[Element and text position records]
▼

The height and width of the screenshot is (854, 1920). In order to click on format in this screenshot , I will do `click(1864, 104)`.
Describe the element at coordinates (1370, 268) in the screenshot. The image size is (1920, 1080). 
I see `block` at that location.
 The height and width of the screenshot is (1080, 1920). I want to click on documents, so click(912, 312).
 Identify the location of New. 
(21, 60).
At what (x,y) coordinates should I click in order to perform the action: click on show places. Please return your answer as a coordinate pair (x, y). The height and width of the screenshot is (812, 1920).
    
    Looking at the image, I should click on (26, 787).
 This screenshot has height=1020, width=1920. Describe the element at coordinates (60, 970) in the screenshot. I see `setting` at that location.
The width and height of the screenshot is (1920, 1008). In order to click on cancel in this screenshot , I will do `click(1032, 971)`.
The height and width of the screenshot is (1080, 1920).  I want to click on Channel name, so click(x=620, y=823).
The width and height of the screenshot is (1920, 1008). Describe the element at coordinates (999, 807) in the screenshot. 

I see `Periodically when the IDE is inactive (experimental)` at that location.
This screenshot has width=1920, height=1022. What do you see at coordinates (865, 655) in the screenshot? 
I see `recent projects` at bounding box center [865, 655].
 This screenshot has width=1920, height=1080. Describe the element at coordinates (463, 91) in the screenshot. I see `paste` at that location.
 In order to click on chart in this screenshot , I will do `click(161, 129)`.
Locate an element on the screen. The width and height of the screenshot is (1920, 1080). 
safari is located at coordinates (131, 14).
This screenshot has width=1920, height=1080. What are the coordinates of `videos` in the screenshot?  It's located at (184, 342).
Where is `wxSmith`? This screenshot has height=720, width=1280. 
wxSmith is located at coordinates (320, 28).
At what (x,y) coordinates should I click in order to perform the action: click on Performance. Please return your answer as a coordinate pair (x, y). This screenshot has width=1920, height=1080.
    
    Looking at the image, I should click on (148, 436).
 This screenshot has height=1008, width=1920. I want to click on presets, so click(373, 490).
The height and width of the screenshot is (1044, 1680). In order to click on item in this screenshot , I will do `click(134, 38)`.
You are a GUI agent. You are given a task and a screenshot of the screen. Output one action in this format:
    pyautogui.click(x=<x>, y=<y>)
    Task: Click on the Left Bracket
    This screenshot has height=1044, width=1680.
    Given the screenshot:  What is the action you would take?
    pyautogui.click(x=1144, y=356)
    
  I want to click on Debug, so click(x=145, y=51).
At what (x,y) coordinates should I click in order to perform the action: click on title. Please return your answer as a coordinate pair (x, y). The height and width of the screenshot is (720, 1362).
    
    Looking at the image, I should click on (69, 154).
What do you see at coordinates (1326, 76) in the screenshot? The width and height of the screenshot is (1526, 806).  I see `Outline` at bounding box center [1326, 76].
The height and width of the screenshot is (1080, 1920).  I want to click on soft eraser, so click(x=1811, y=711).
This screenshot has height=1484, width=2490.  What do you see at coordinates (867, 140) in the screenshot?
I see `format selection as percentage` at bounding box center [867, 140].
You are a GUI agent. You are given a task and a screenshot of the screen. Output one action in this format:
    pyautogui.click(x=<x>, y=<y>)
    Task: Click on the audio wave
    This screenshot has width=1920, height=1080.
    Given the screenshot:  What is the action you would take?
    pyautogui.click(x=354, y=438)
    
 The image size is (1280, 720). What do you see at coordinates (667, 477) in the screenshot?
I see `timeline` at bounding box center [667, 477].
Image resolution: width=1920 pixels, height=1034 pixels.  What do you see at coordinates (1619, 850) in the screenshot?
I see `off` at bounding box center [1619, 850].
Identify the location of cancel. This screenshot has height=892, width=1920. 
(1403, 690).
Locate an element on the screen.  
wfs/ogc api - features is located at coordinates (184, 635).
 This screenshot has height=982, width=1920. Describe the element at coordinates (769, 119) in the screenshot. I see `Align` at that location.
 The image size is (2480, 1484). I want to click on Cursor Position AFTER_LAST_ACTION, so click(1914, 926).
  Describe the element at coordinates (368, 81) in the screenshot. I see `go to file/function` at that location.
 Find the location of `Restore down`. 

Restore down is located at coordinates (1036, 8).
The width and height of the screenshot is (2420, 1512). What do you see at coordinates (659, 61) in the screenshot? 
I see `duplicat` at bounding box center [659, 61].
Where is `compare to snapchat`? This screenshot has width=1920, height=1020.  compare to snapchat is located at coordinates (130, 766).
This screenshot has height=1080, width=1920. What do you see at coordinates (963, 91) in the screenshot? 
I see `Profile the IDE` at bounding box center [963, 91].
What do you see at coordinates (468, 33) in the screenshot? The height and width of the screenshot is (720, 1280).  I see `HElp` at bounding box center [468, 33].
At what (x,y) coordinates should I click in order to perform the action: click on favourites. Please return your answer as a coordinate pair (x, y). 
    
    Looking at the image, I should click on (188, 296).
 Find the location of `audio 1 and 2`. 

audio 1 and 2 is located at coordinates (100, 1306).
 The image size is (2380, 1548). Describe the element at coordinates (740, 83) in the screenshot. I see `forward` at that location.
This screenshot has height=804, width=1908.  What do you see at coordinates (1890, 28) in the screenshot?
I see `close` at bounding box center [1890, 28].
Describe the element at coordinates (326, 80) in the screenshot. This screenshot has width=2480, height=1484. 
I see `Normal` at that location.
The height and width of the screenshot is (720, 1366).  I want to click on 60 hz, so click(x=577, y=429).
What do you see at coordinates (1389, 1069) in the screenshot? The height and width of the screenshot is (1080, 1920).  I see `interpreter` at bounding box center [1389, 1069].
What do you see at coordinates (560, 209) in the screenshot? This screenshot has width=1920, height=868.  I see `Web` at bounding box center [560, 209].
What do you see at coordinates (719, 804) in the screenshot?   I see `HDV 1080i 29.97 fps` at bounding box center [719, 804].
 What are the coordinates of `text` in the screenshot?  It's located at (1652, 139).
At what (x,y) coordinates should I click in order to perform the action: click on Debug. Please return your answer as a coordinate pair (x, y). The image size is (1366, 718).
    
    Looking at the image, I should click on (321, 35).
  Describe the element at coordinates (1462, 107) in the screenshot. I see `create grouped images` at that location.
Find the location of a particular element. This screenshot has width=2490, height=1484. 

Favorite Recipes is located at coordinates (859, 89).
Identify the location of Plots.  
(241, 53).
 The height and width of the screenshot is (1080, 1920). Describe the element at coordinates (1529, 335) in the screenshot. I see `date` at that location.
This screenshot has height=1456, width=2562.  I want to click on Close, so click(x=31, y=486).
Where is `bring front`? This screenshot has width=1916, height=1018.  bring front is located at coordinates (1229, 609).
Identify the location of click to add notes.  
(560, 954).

▲

GIVEN INSTRUCTION —
Pick out every line in the records above that contains the string "audio", and copy each one over.

ANSWER —
    Task: Click on the audio wave
 Find the location of `audio 1 and 2`. 
audio 1 and 2 is located at coordinates (100, 1306).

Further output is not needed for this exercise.